Histological and gene expression analysis of the effects of pulsed low-level laser therapy on wound healing of streptozotocin-induced diabetic rats.

Diabetes mellitus (DM) is associated with poor wound healing. Studies have shown accelerated wound healing following pulsed low-level laser therapy (LLLT) in non-diabetic animals. The present study aims to evaluate the effect of pulsed LLLT on wound healing in streptozotocin-induced diabetic (STZ-D) rats. We divided 48 rats into two groups of non-diabetic and diabetic.
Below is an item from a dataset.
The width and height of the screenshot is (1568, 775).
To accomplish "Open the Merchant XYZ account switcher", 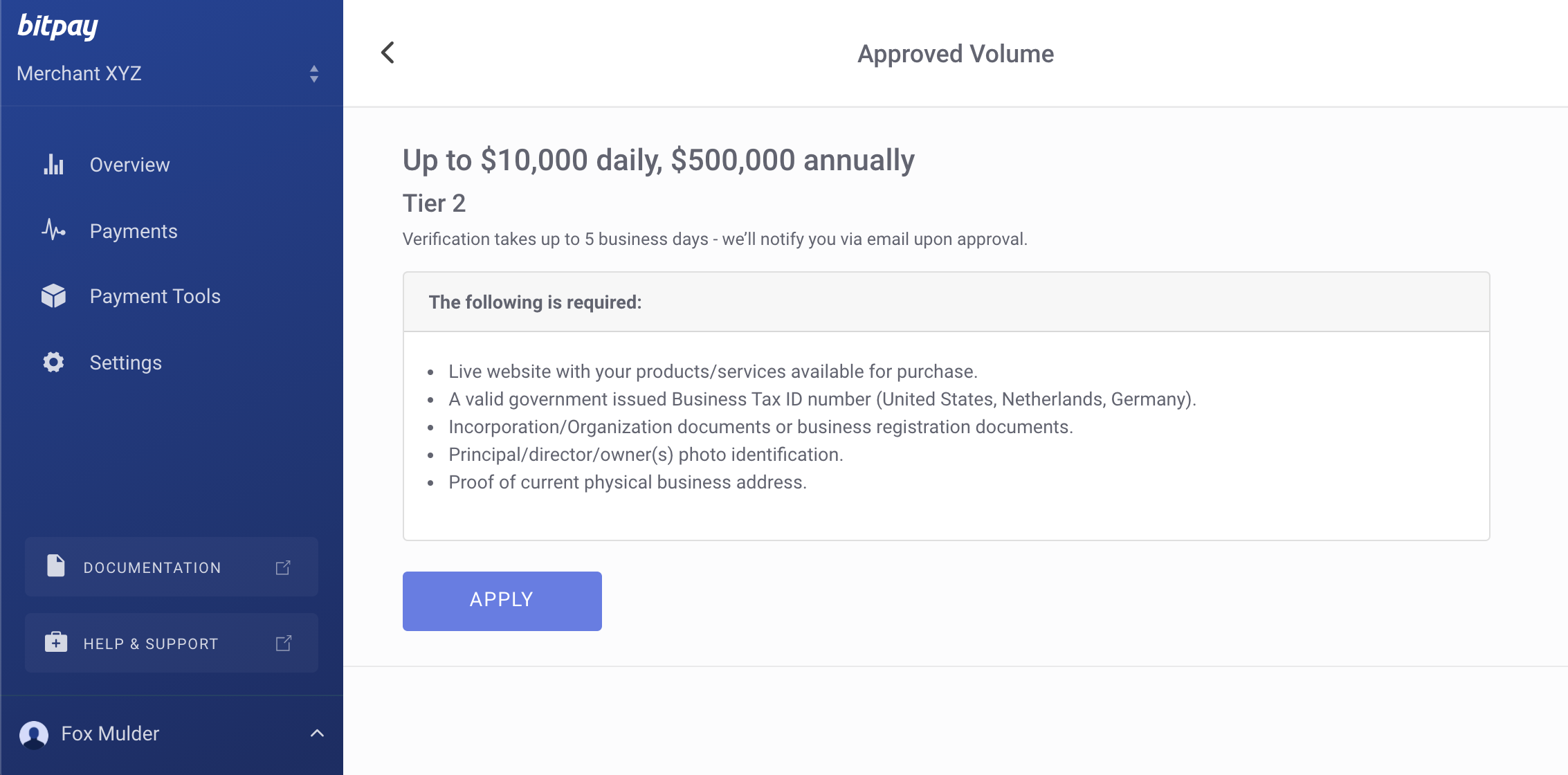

Type 1 DM was induced in the diabetic rat group by injections of STZ. Two, full-thickness skin incisions were made on the dorsal region of each rat. One month after the STZ injection, wounds of the non-diabetic and diabetic rats were submitted to a pulsed, infrared 890-nm laser with an 80-Hz frequency and 0.2 J/cm(2) for each wound point. Control wounds did not receive LLLT. Animals were sacrificed on days 4, 7, and 15 post-injury for histomorphometry and reverse transcription polymerase chain reaction (RT-PCR) analyses of basic fibroblast growth factor (bFGF) gene expression. Pulsed LLLT significantly increased the numbers of macrophages, fibroblasts, and blood vessel sections compared to the corresponding control groups. Semi-quantitative analysis of bFGF gene expression at 48 h post-injury revealed a significant increase in gene expression in both non-diabetic and diabetic rats following LLLT (the ANOVA test). Pulsed LLLT at 0.2 J/cm(2) accelerated the wound healing process in both non-diabetic and diabetic rats as measured by histological characteristics and semi-quantitative bFGF gene expression.